Rhode Island marriage advocates look to 2011
Although the prospects of marriage for same-sex couples becoming legal in Rhode Island this year appear slim, advocates hold out hope legislation will become law once Gov. Don Carcieri’s successor takes office in 2011.
Carcieri, a Republican, has been a vocal opponent of nuptials for gays and lesbians. He and his wife, Sue, gave their support to the anti-gay National Organization for Marriage at a press conference at the State House last month.
Kathy Kushnir, the executive director of Marriage Equality Rhode Island, said even if the legislature passed a marriage bill, there would not be enough votes to override a threatened Carcieri veto. This would require three-fifths support from both the House and the Senate. Kushnir said there is strong support for the bill in the House, but not in the Senate.

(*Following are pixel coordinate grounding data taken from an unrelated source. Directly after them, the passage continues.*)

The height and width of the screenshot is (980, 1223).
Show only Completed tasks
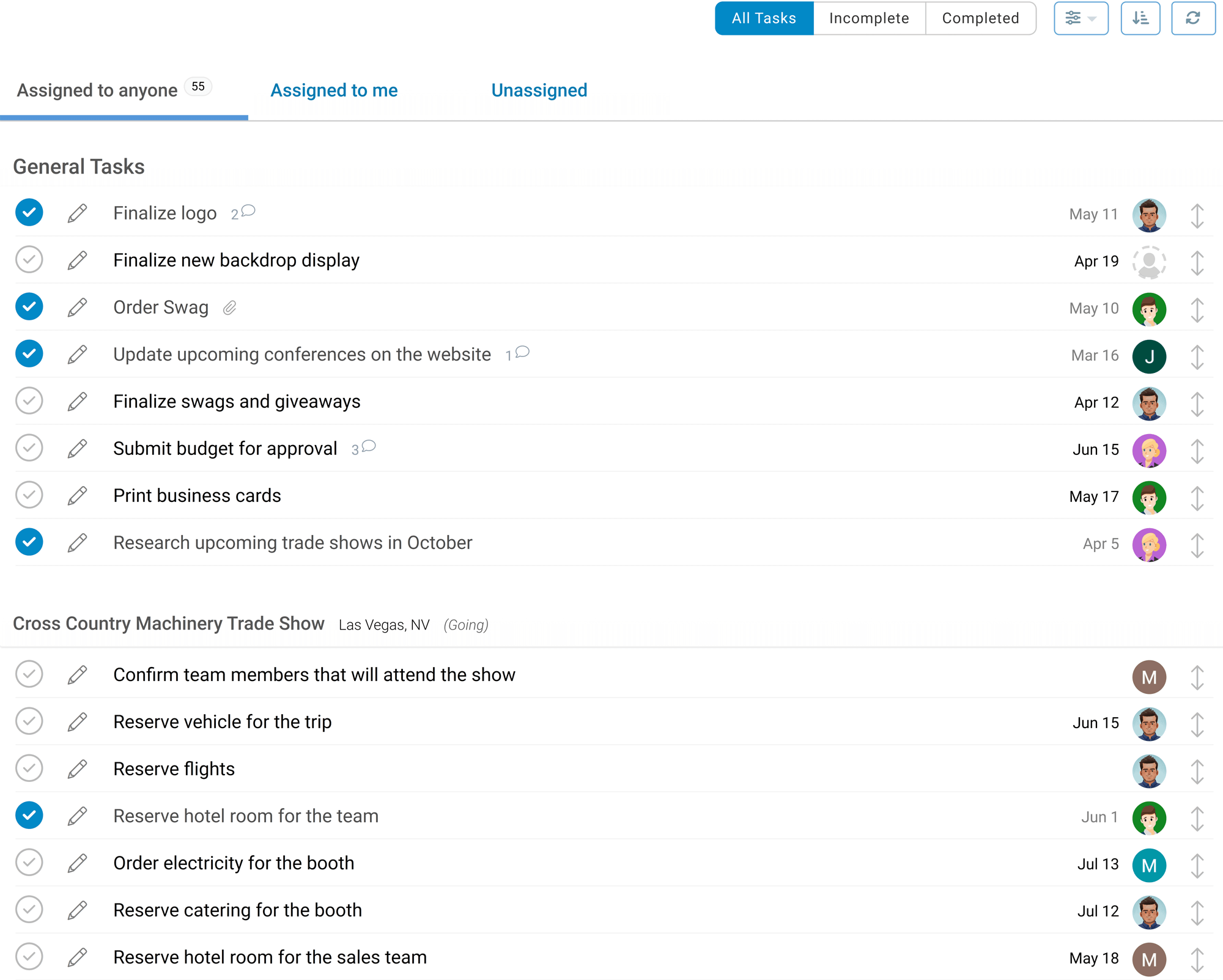[980, 18]
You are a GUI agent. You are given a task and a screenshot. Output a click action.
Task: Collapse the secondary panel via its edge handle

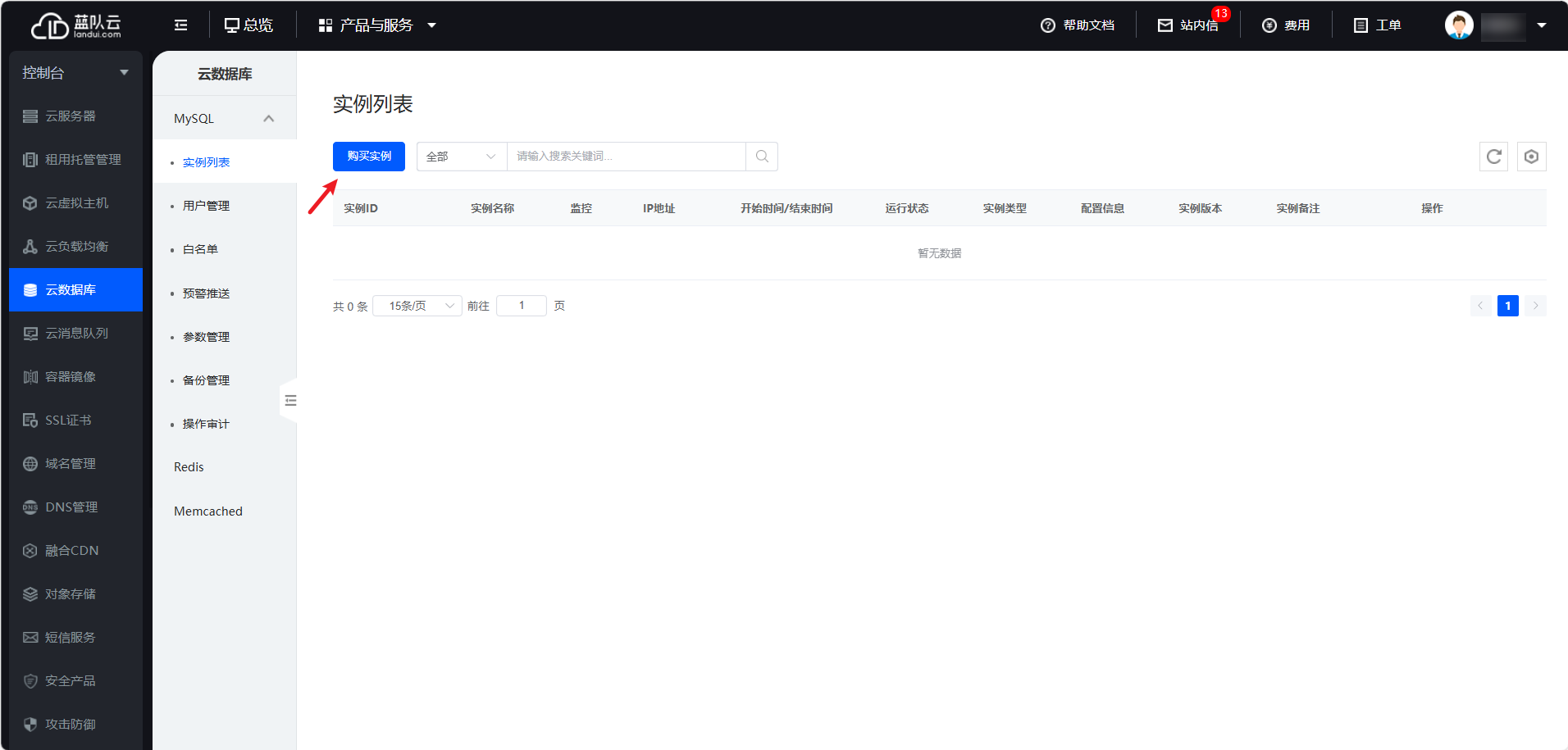(x=290, y=400)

Lieutenant Gov. Elizabeth Roberts, Attorney General Patrick Lynch and state Treasurer Frank Caprio, all Democrats, have expressed their intentions to campaign for governor in next year’s elections. And former U.S. Sen. Lincoln Chafee intends to run as an Independent.
Perhaps sensing that the state was coming ever closer to passing a marriage bill, opponents have ramped up their rhetoric in the media.
NOM executive director Christopher Plante dismissed marriage for same-sex couples as a "radical social experiment" in a letter published in the Providence Journal last Sunday. Bishop Thomas Tobin of Providence also warned of what he described as the consequences of allowing gays and lesbians to marry in a heavily Roman Catholic state in an article published in the Rhode Island Catholic.
"Gay marriage, or civil unions, would mean that our state is in the business of ratifying, approving such immoral activity," Tobin wrote. "The fact that Rhode Island has successfully avoided the gay marriage phenomenon is a credit to our governor, the speaker of the House and the President of the senate. They - along with a number of other legislative leaders - have been consistent and courageous in deflecting the onslaught of gay activists and in upholding the traditional definition of marriage. We hope and pray they’ll continue to do so,"
MERI has been holding town hall meetings throughout the state during the past month. Bell Street Chapel in Providence was the site of a meeting on Tuesday.
Kushnir and Joyce Anderle, chair of the MERI Education Fund, were on hand to answer questions from participants about how the fight for marriage for same-sex couples was progressing in the state. Kushnir declined to comment on specifics of the meeting, but her organization recently unveiled a new Web site .
MERI also plans to hold a "Day of Decision" rally to respond the California Supreme Court decision on the constitutionality of Proposition 8, which is due to happen before June 3.